(Items from a dataset)
-=-=-=-=-

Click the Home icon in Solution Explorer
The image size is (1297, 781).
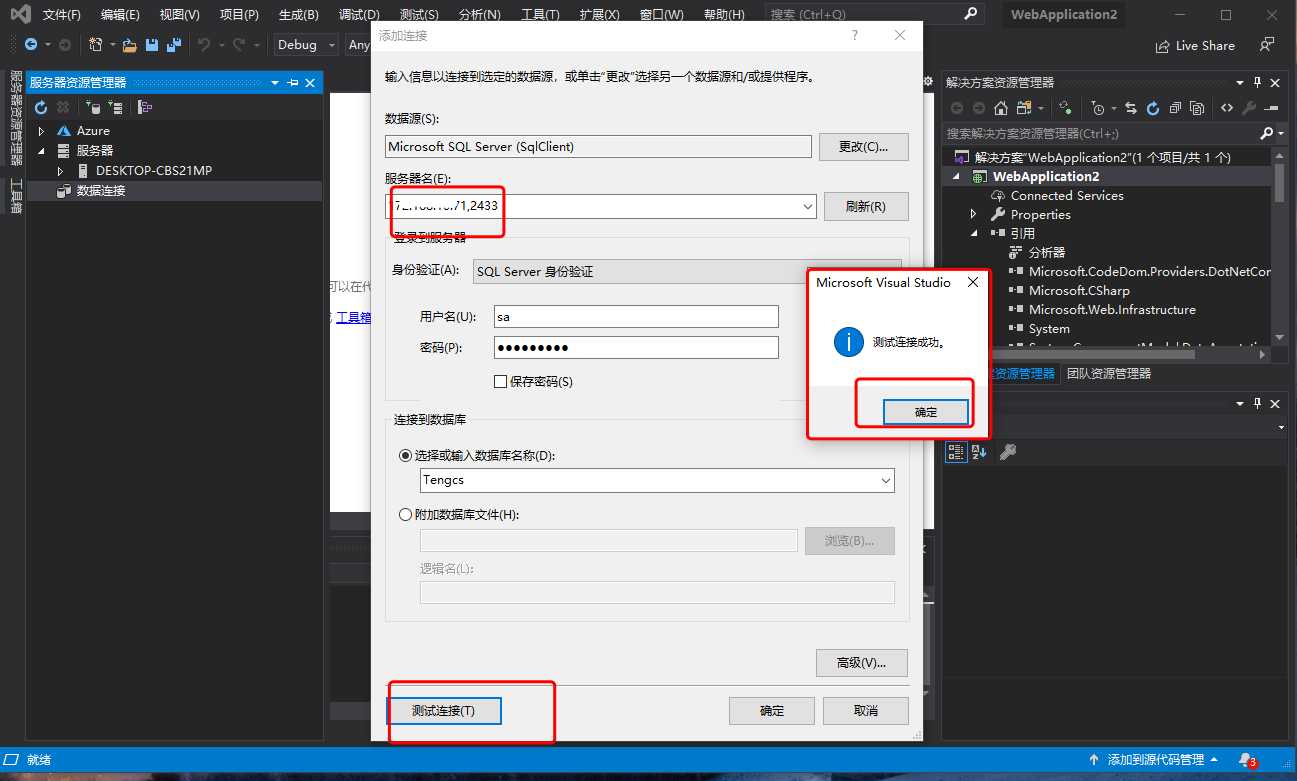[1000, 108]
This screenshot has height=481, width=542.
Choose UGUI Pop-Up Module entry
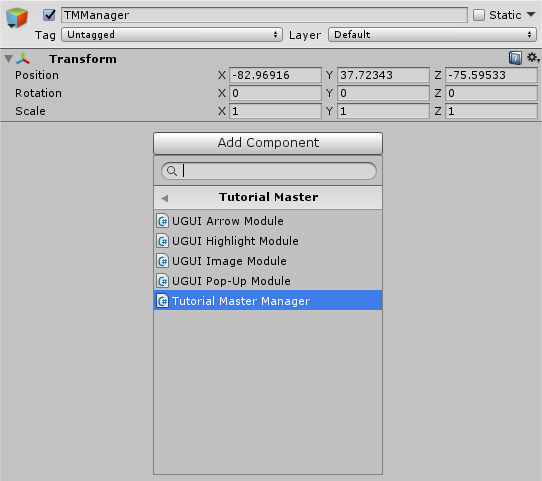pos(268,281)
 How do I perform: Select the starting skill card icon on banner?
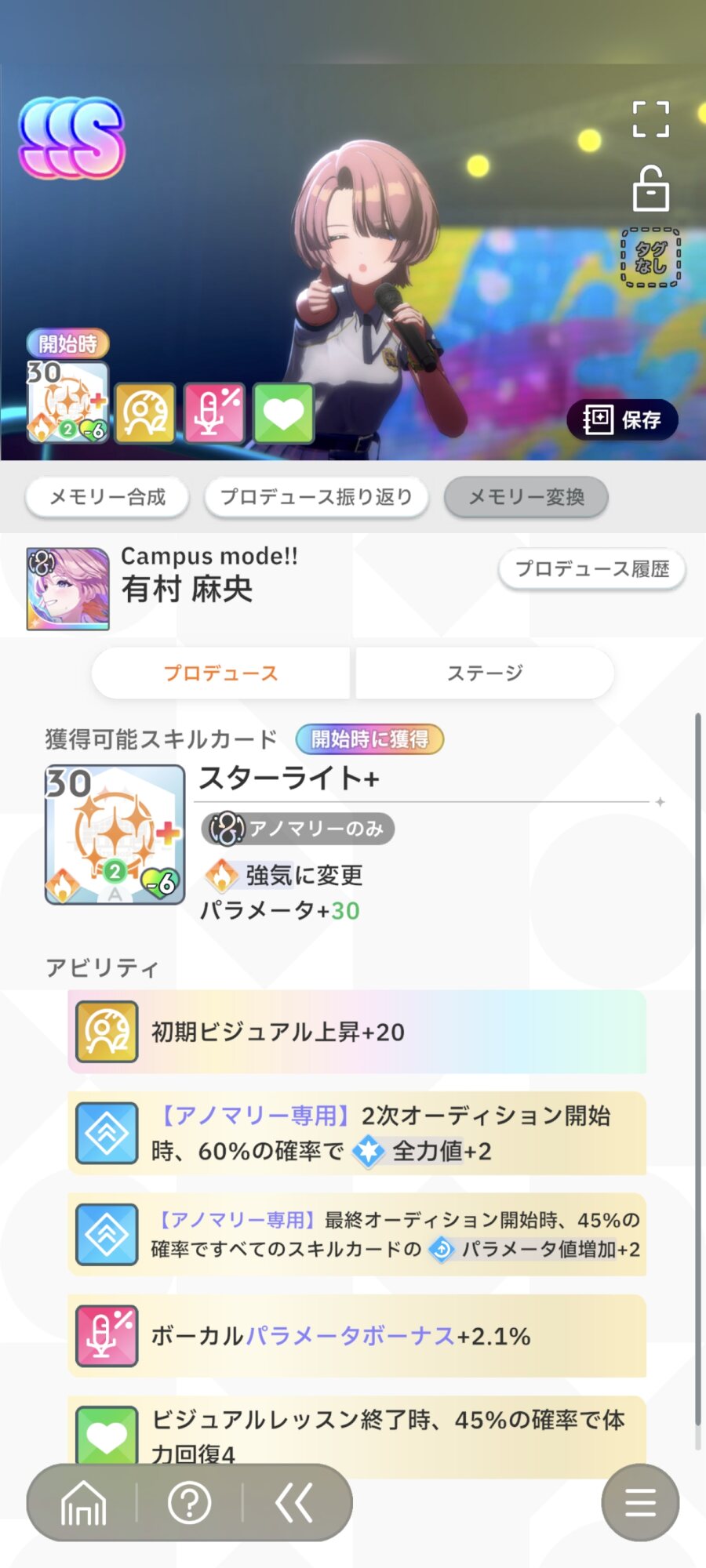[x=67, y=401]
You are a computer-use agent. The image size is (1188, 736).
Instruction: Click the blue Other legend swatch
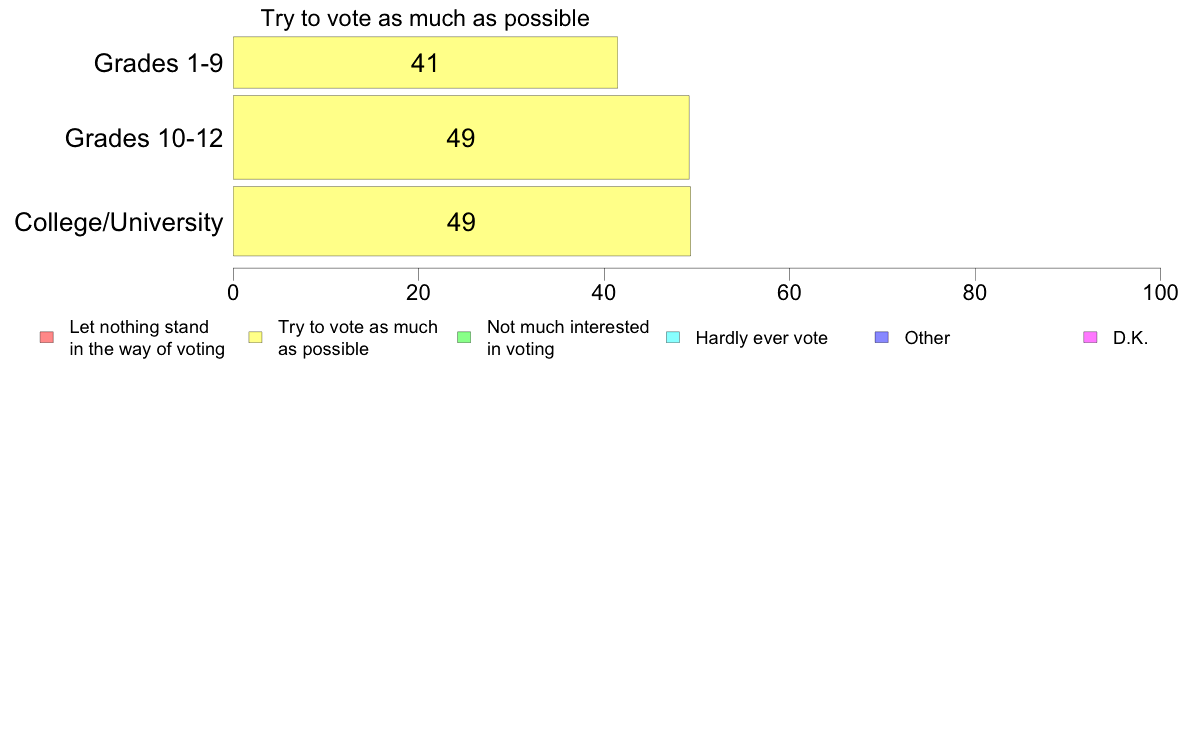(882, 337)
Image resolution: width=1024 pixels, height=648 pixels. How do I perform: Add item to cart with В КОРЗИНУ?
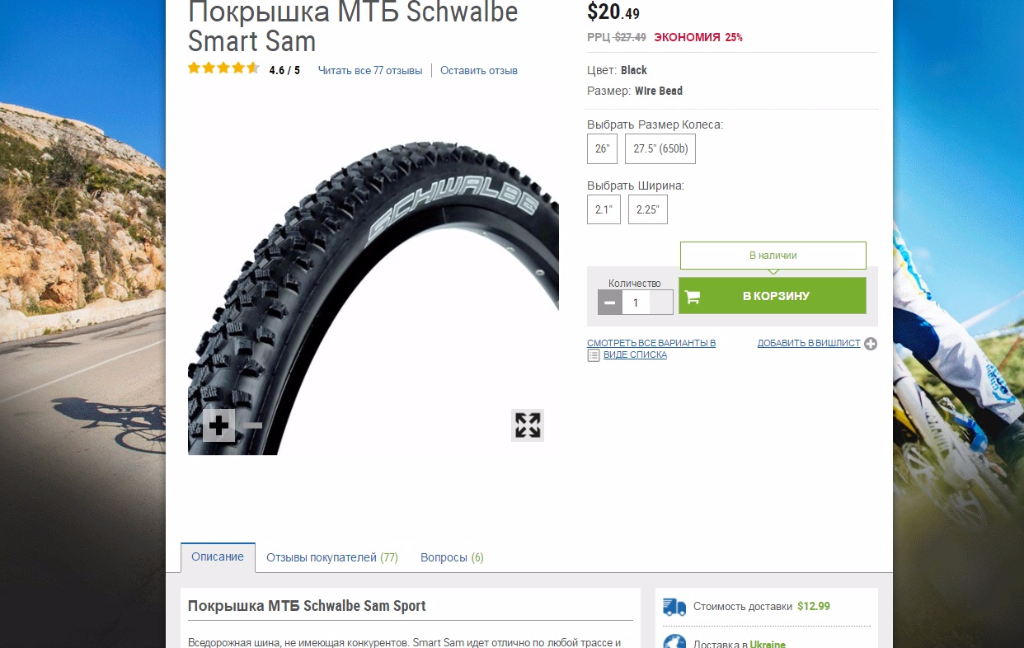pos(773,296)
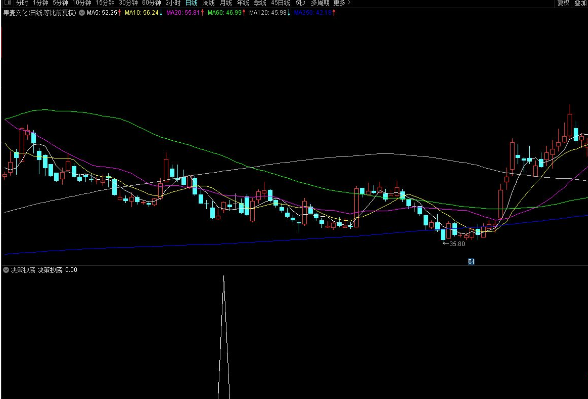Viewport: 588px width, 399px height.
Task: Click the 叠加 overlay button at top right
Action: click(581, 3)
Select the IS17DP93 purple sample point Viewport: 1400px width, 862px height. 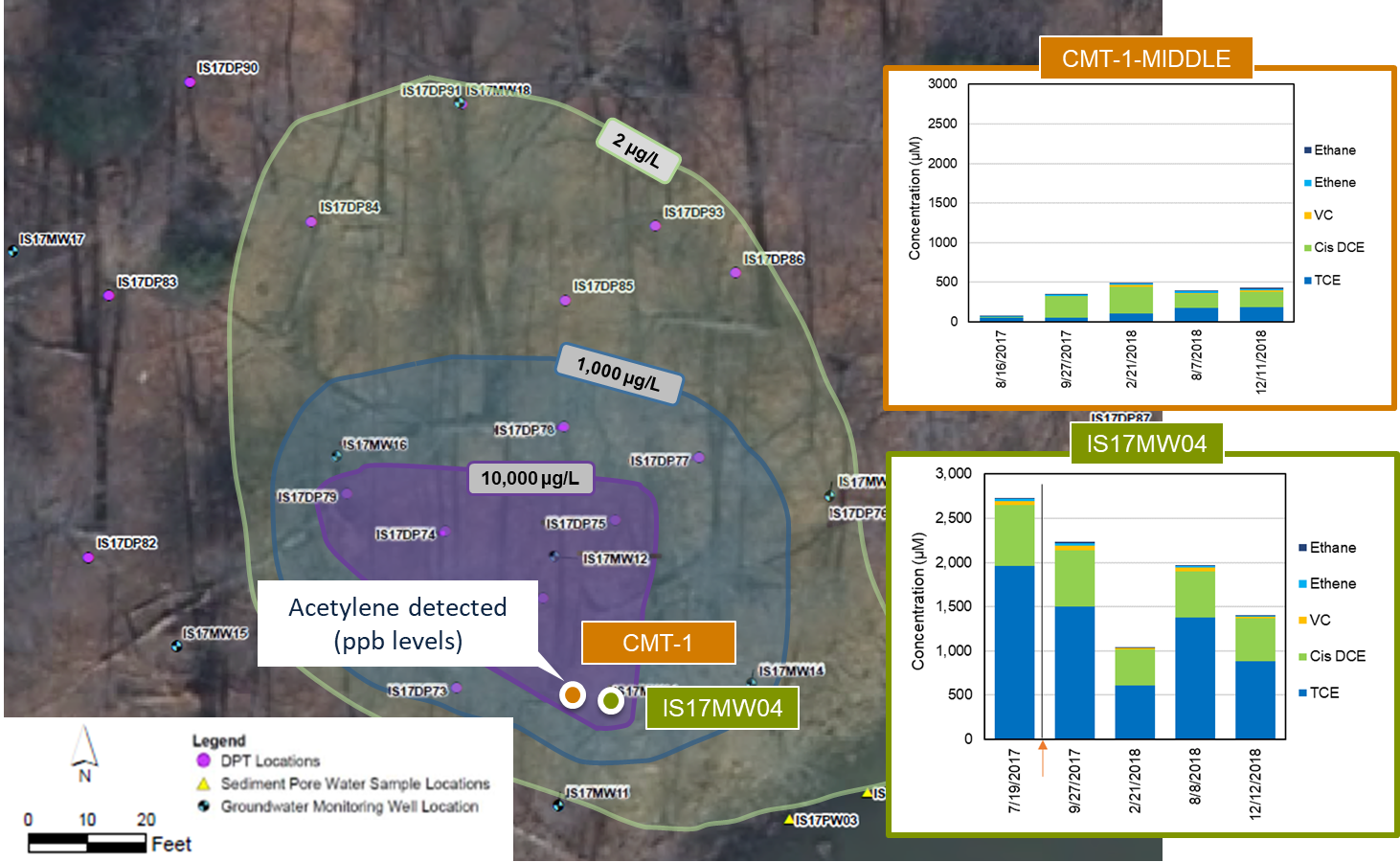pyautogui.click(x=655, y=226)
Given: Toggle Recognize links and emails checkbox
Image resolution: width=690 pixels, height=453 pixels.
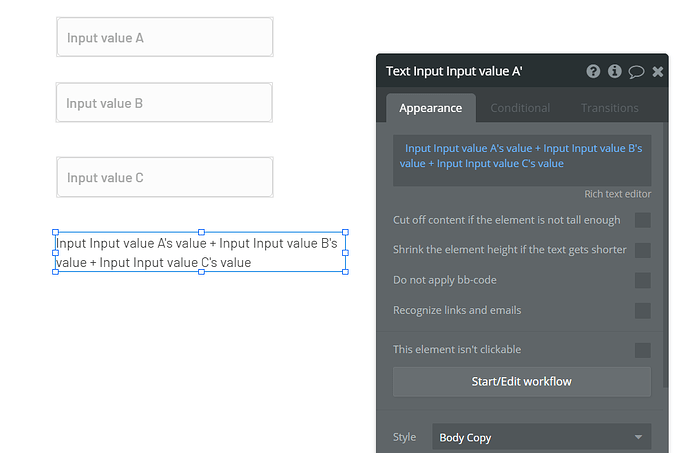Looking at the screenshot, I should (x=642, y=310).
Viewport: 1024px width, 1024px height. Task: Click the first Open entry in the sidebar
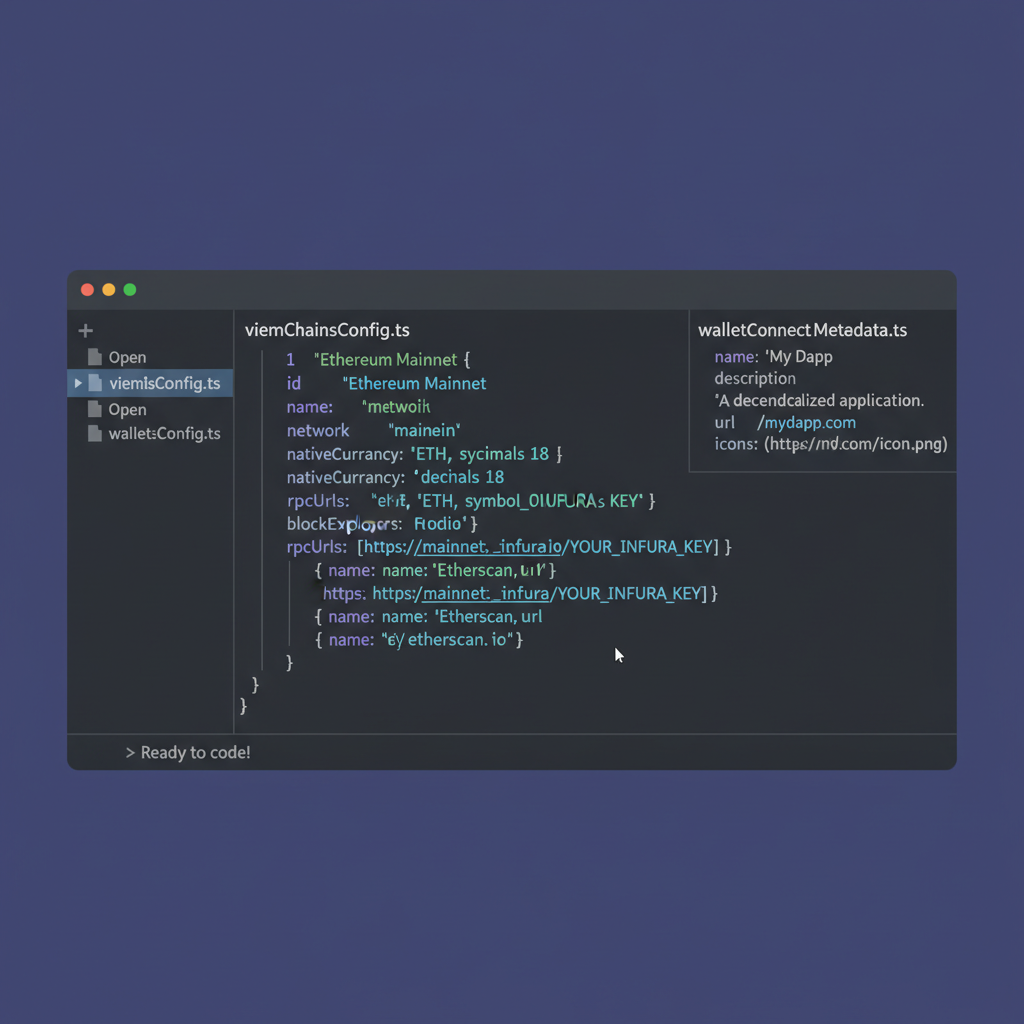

-=-=-=-=-

◆ **Task statement**: Please reproduce exactly, and nothing more, the lines from the one containing "Given: Toggle Recognize" through the last line of the entries, both included; pictures stay out.

◆ **Answer box**:
Given: Toggle Recognize links and emails checkbox
Image resolution: width=690 pixels, height=453 pixels.
Looking at the screenshot, I should (x=642, y=310).
Viewport: 1024px width, 1024px height. Task: Click the first Open entry in the sidebar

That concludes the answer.